With kitchen shears, remove backbones of hens. Halve hens by cutting through breastbone. Trim fat. Discard wing tips. In small bowl, combine lemon and orange zests, 1 teaspoon of the oil, and half of the salt and pepper. Using fingers, separate skin from flesh of hens and carefully stuff zest mixture under skin, spreading over breast and thigh. Arrange 2 or 3 basil leaves under skin and over zest mixture in each half. Let stand 15 minutes at room temperature. Preheat broiler. Coat broiler pan with cooking spray. Brush both sides of hens with 1 tablespoon of the remaining oil and place skin side down on pan. Broil 10 minutes, 5″ to 6″ from heat. Turn and broil 8 to 10 minutes longer or until skin is browned and juices in thigh run clear when pierced with paring knife. Toss greens with the remaining oil, salt, and pepper. Add juice and toss. Arrange greens on serving plates, top with hens, and garnish with orange segments

 

Yield: 4 servings

Calories: 430

Fat: 32g

Fiber: 3g

Ginger Glazed Chicken

Ginger Glazed Chicken

1 T. orange peel

1/2 C. fresh orange juice

1/4 C. honey  

1 shallot, peeled and finely chopped

3 cloves garlic, minced

1 1/2 tbsp grated fresh ginger

4 boneless, skinless chicken breast halves

Orange slices (garnish)

In shallow bowl or pie plate, combine orange peel, orange juice, honey, shallot, garlic, and ginger, and salt and pepper to taste. Add chicken and toss to coat. Cover and marinate at least 30 minutes, turning frequently (can be prepared ahead and marinated in refrigerator overnight). Preheat broiler and coat broiler pan with cooking spray. Remove chicken and place on pan. Reserve marinade. Broil 12 minutes, turning once, or until thermometer inserted into chicken reads 170ºF. Meanwhile, bring marinade to a boil in small saucepan. Reduce heat and simmer 5 minutes or until mixture is slightly thickened. Place chicken on 4 plates and top with marinade. Garnish with orange slices, if desired.

STATED TASK 1:
In the recipe text, condense the paragraph beginning "In shallow bowl or pie plate" into a short numbered list of steps, keeping its main facts.

[Records about locating elements on screens]
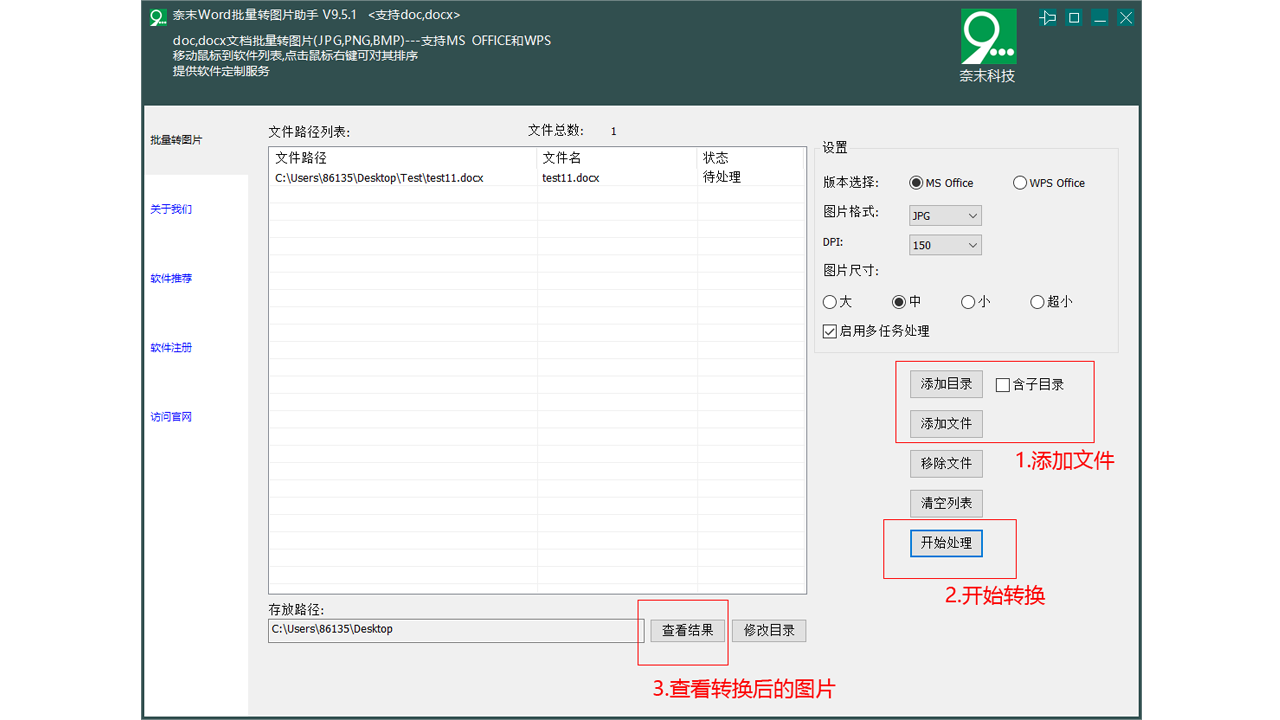
Task: Click 修改目录 to change output folder
Action: 768,630
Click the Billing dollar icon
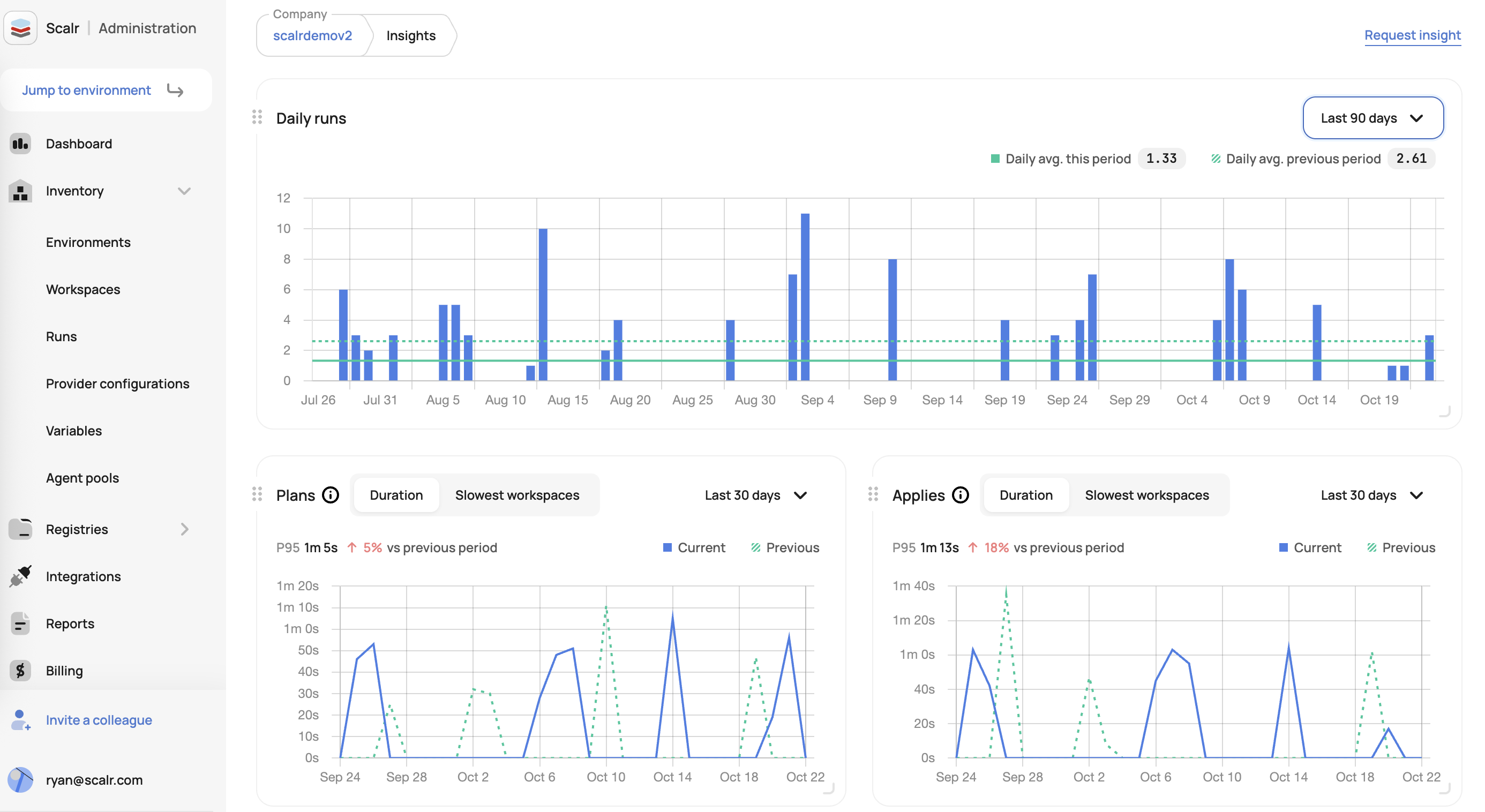This screenshot has height=812, width=1485. pos(20,671)
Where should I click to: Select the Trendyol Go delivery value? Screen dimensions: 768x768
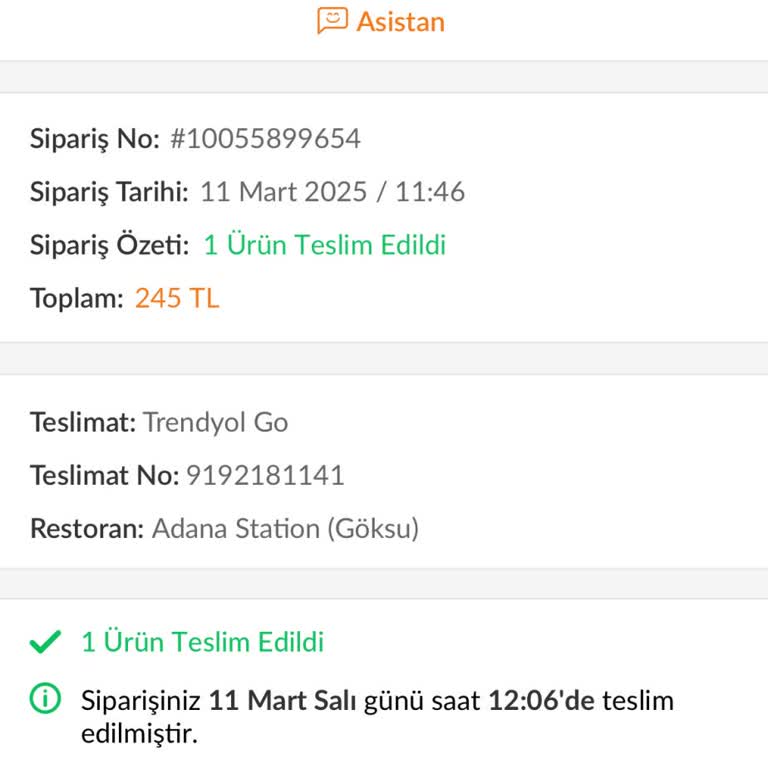coord(215,422)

STATED TASK 2:
Copy out the records, starting at the line that contains "Click the Billing dollar icon" and continuing through the last of the records. Leave out the pictures.

EXPECTED OUTPUT 1:
1. Combine orange peel, orange juice, honey, shallot, garlic, and ginger in a shallow bowl or pie plate, and add salt and pepper to taste.
2. Toss the chicken in the mixture. Cover and marinate for at least 30 minutes, turning it often. It can also marinate overnight in the refrigerator.
3. Preheat the broiler and coat the broiler pan with cooking spray.
4. Place the chicken on the pan and reserve the marinade.
5. Broil the chicken for 12 minutes, turning it once, or until a thermometer reads 170ºF.
6. Meanwhile, boil the marinade in a small saucepan, then simmer it for 5 minutes or until slightly thickened.
7. Serve the chicken on 4 plates topped with the marinade, and garnish with orange slices if desired.

EXPECTED OUTPUT 2:
Click the Billing dollar icon
This screenshot has height=812, width=1485. pos(20,671)
Where should I click to: Select the Trendyol Go delivery value? Screen dimensions: 768x768
coord(215,422)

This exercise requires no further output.